_Supplied records_.
..............................

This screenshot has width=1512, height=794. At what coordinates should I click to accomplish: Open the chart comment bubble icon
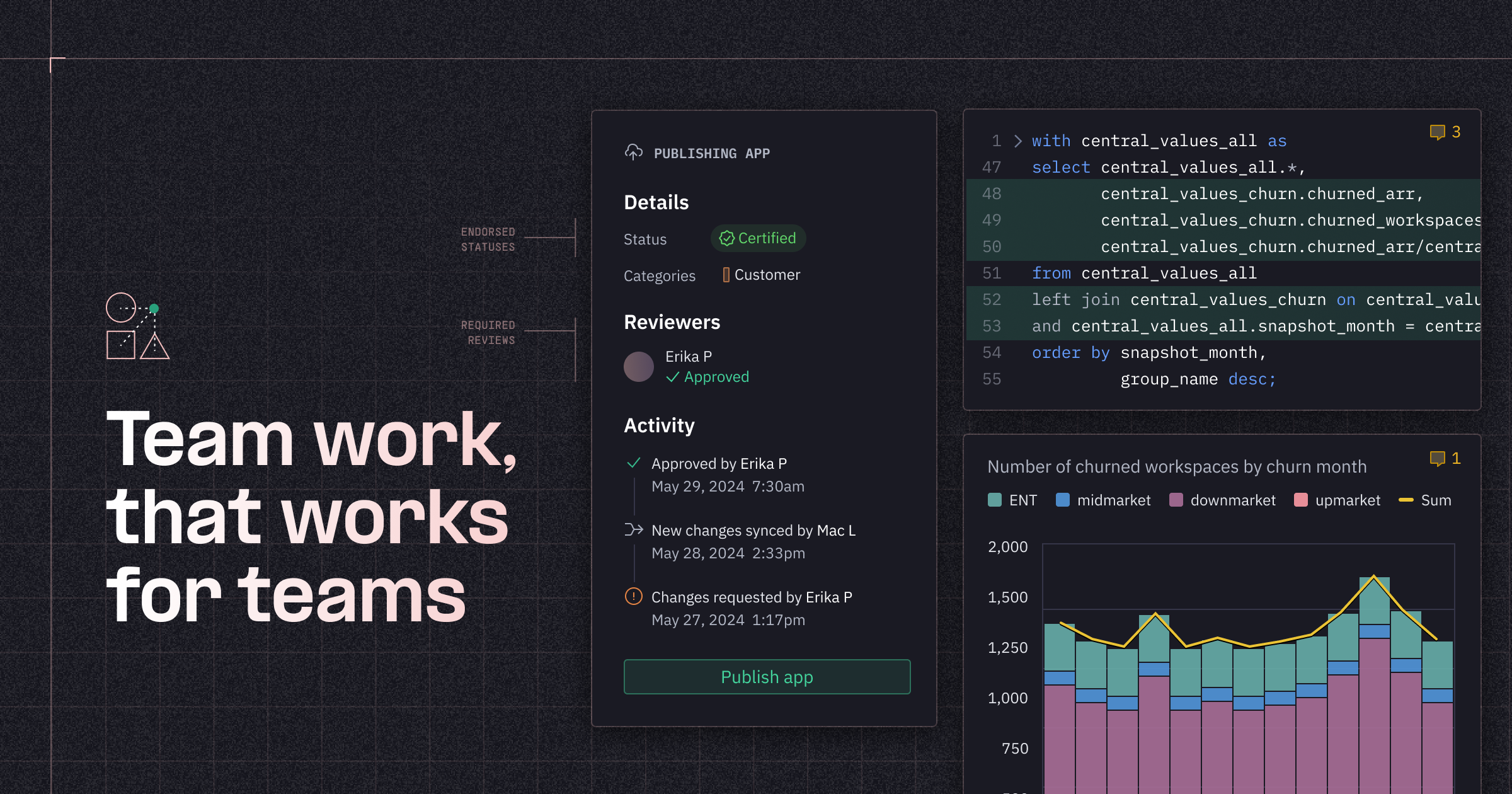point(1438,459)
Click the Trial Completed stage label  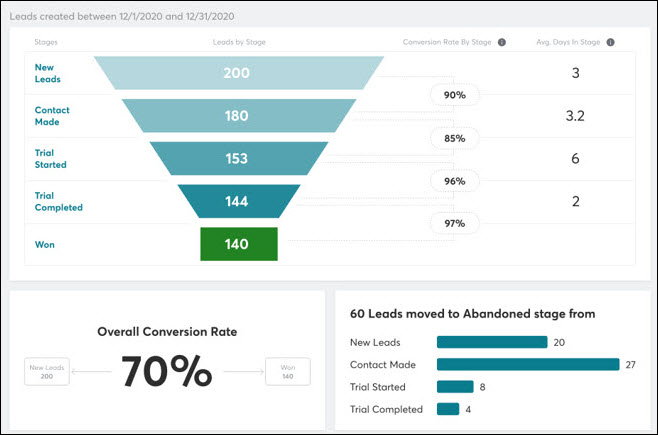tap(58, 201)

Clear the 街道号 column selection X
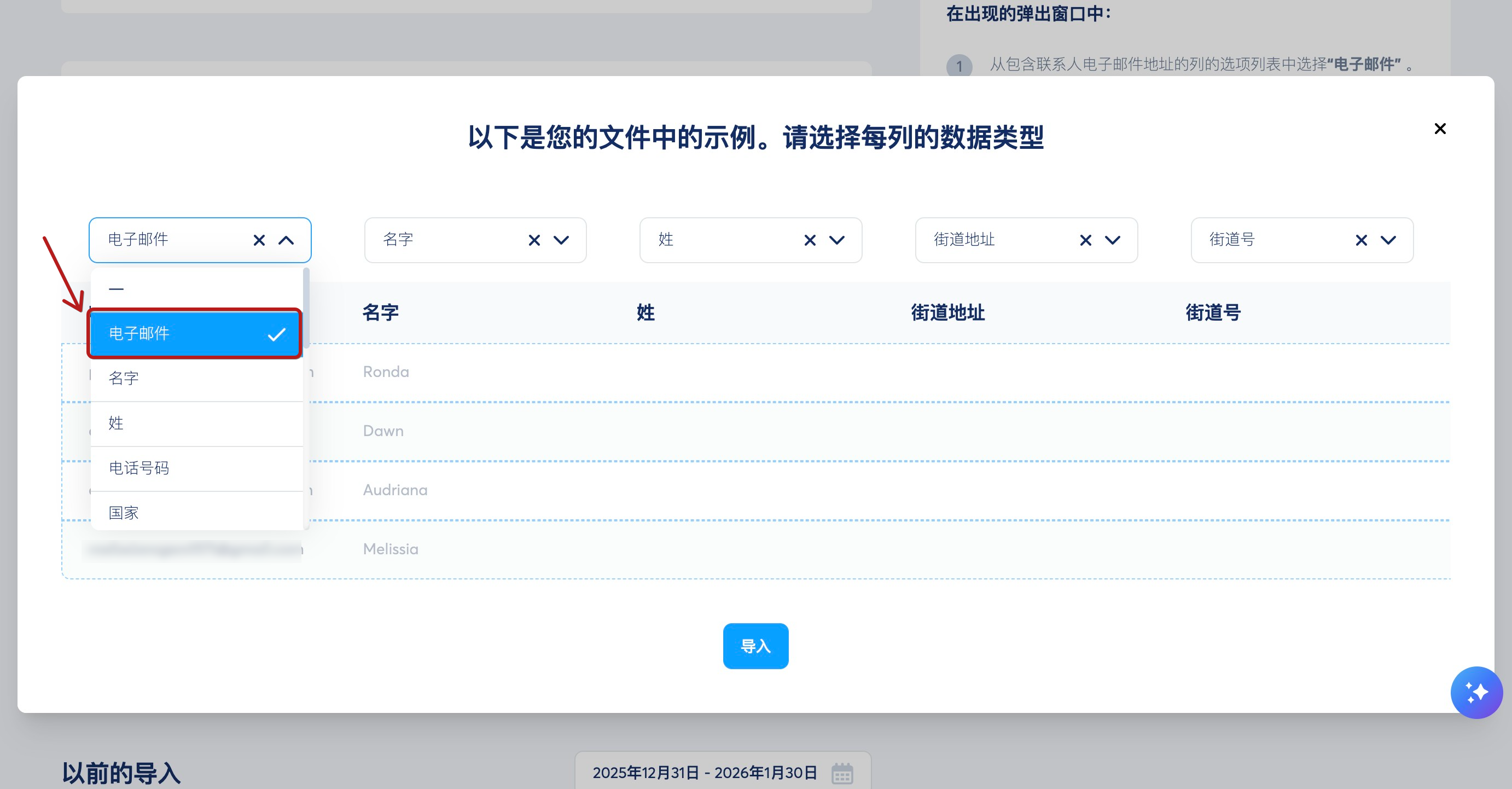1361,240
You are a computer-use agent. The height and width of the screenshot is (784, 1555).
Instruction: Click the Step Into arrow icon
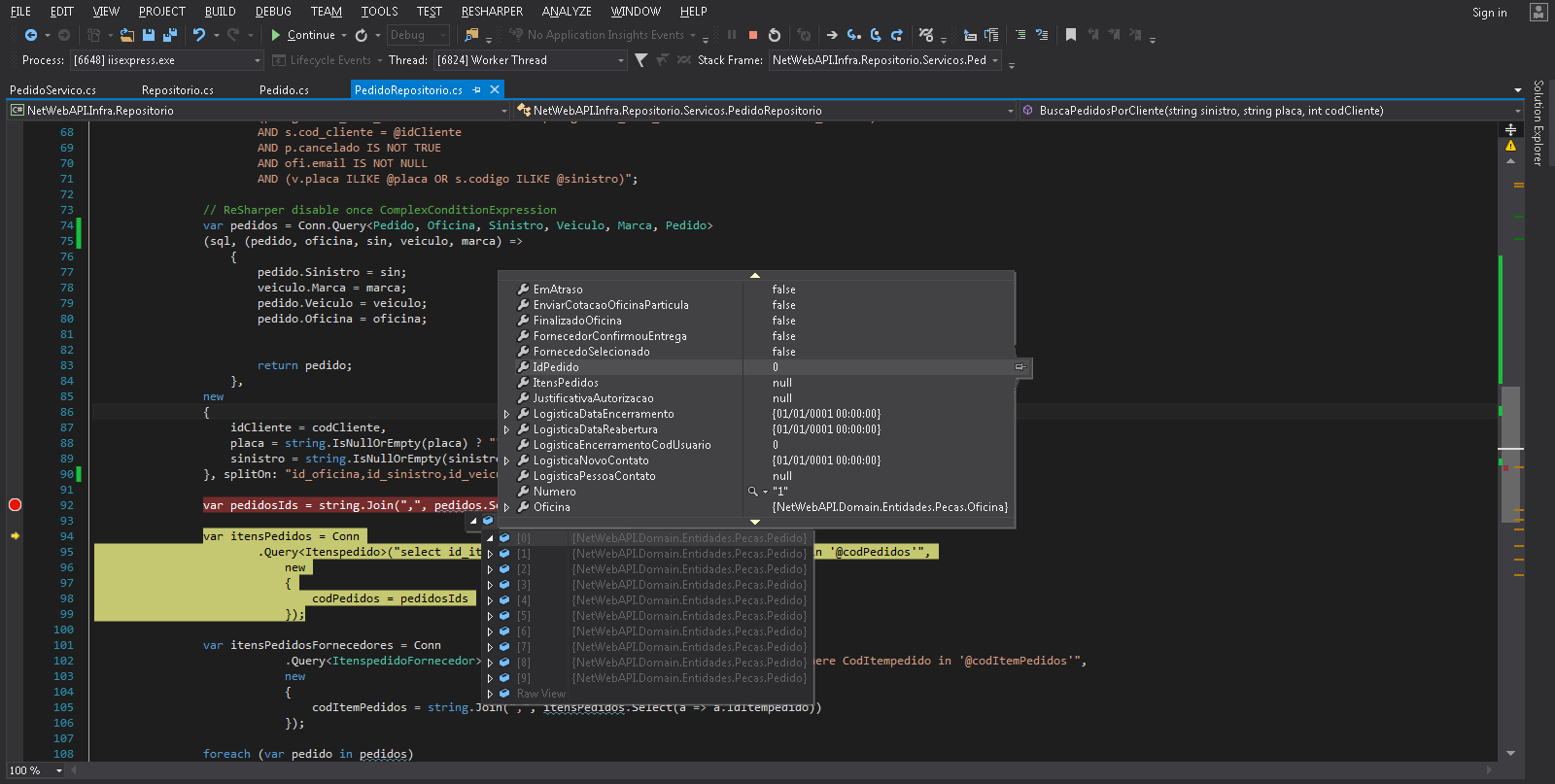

..............................

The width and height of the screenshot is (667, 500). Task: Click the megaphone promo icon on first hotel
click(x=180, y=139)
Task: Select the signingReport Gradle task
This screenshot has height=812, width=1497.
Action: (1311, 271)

..............................

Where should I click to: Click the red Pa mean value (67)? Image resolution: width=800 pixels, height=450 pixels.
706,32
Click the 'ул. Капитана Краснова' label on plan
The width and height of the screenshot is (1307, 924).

..............................

_Brief_. Copy the lines starting with the one containing "Click the 'ул." and going on through the one containing "The width and height of the screenshot is (1307, 924).", switching "label" to "caption" and keeping everything else the same.

_Response to this task_.
Click the 'ул. Капитана Краснова' caption on plan
The width and height of the screenshot is (1307, 924).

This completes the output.